Par exemple: dès le préscolaire et même à la maternelle 4 ans, apprendre l’alphabet aux enfants en apprenant à la fois le nom des lettres et leur son. Une mesure inscrite dans le nouveau programme éducatif depuis 2020, mais qui ne l’était pas il y a quelques années. On cherchera aussi à faire une plus grande place à la lecture pour le plaisir, ou encore en l’adaptant au contexte réel, comme d’aller lire des informations dont on a besoin.

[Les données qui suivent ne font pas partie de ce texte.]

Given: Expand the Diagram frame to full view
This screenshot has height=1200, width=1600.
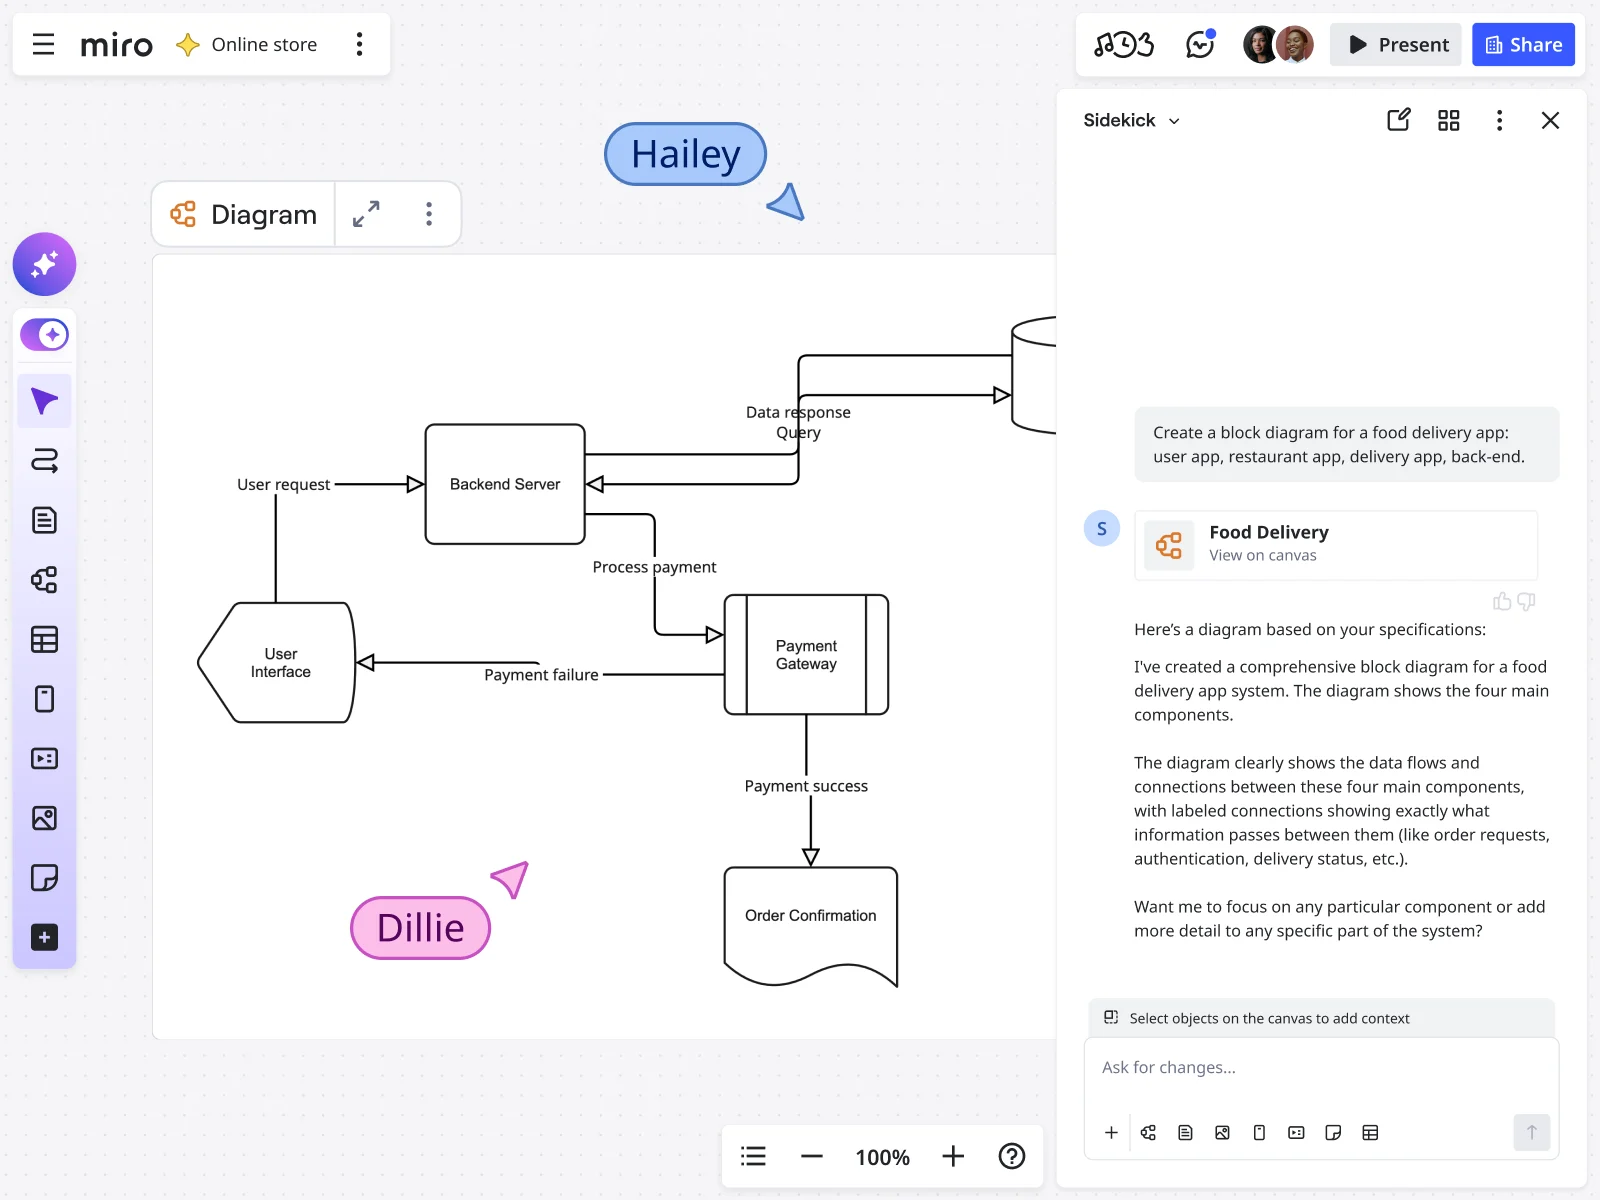Looking at the screenshot, I should tap(367, 213).
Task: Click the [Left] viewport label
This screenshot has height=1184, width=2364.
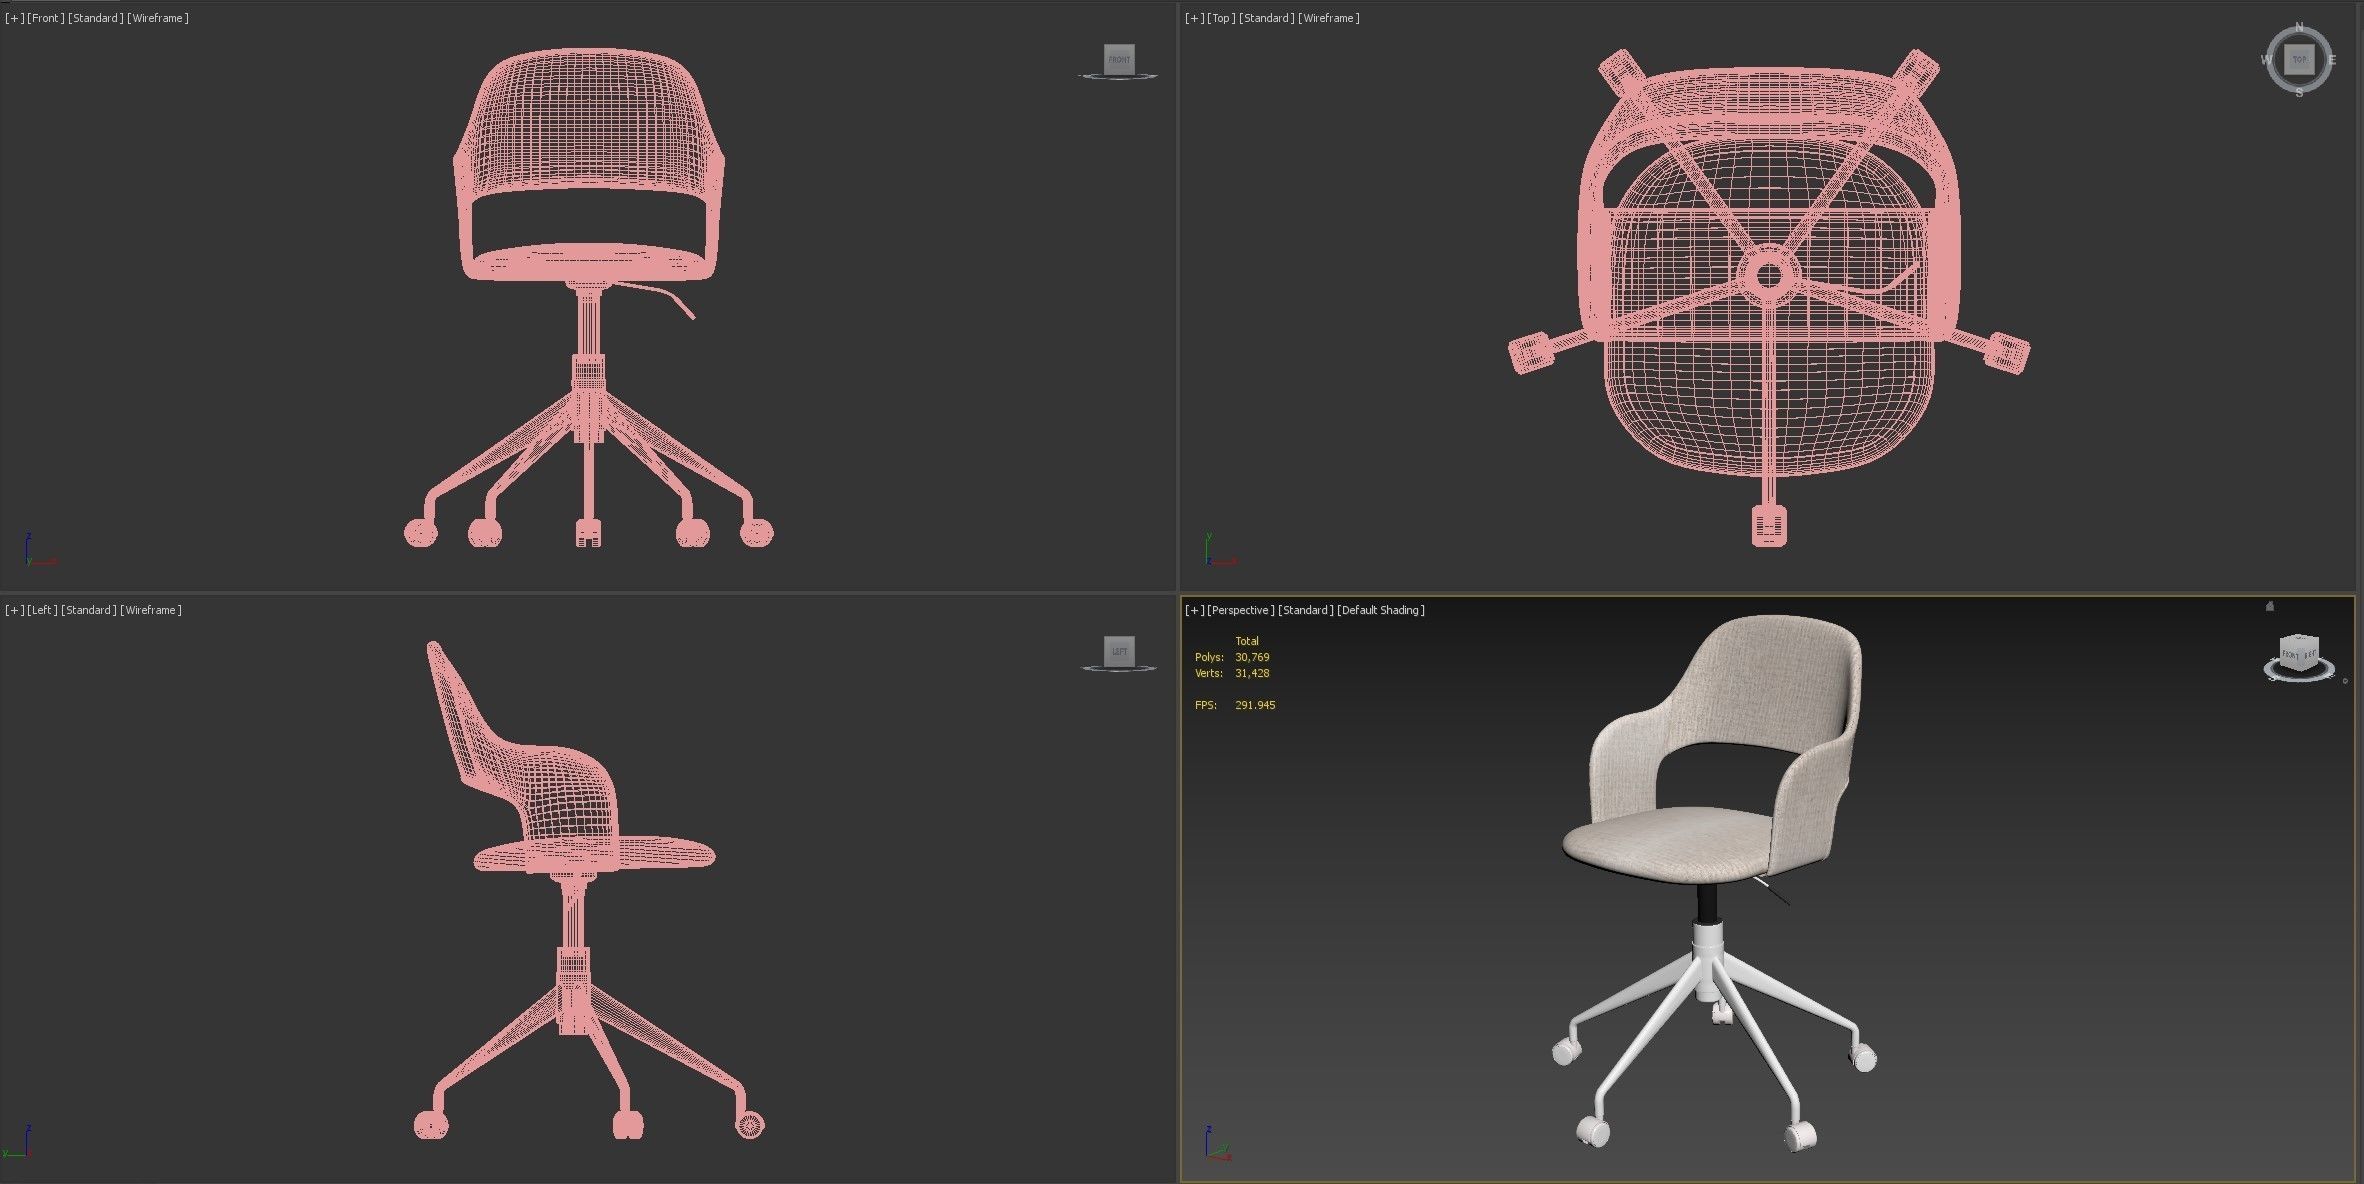Action: [41, 609]
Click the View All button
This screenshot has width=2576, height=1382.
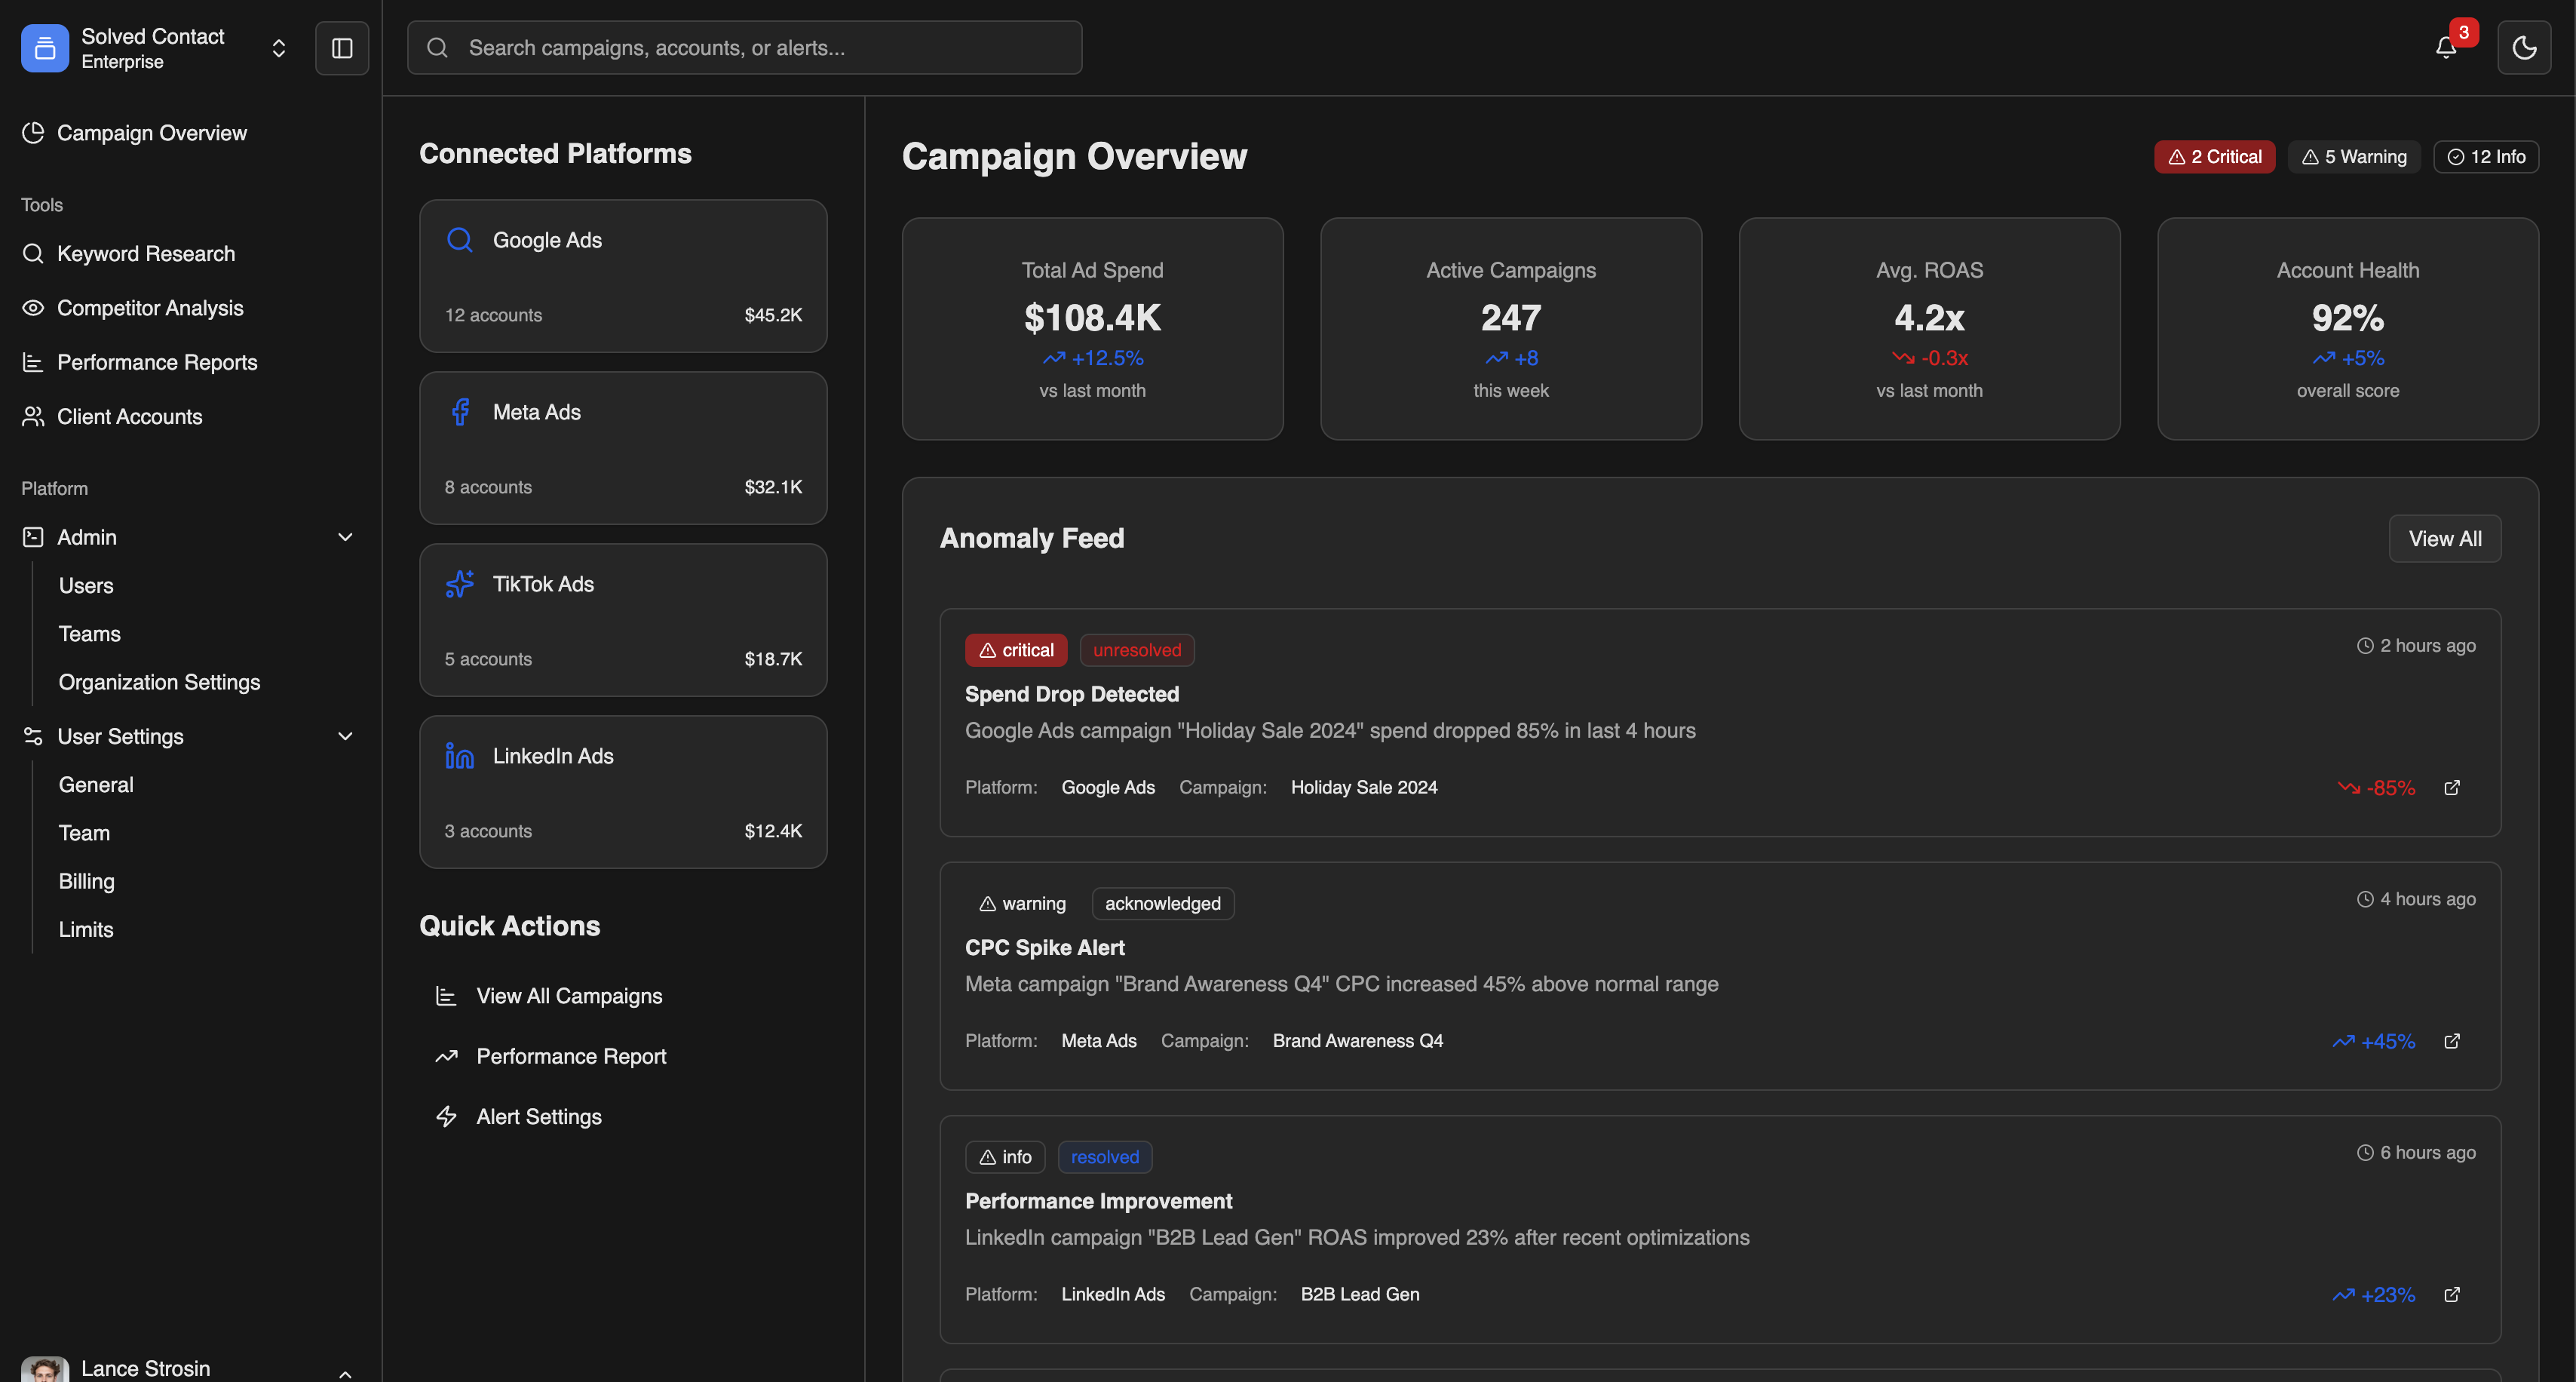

Évidemment, le contact de la nouvelle génération avec les écrans et la communication écrite par textos par exemple a un certain impact sur les résultats que l’on connaît aujourd’hui, mais la spécialiste est d’avis que si on met en place des bases suffisamment solides dès le départ, l’élève sera en mesure de repérer les formes orthographiques incorrectes lorsqu’il texte, par exemple. Bref, si en amont, on offre une meilleure maîtrise du français, on n’empêchera pas les textos succincts et mal orthographiés, mais on arrivera certainement à ce que le jeune sache, au fond de lui, que cette orthographe n’est pas celle à prioriser ailleurs.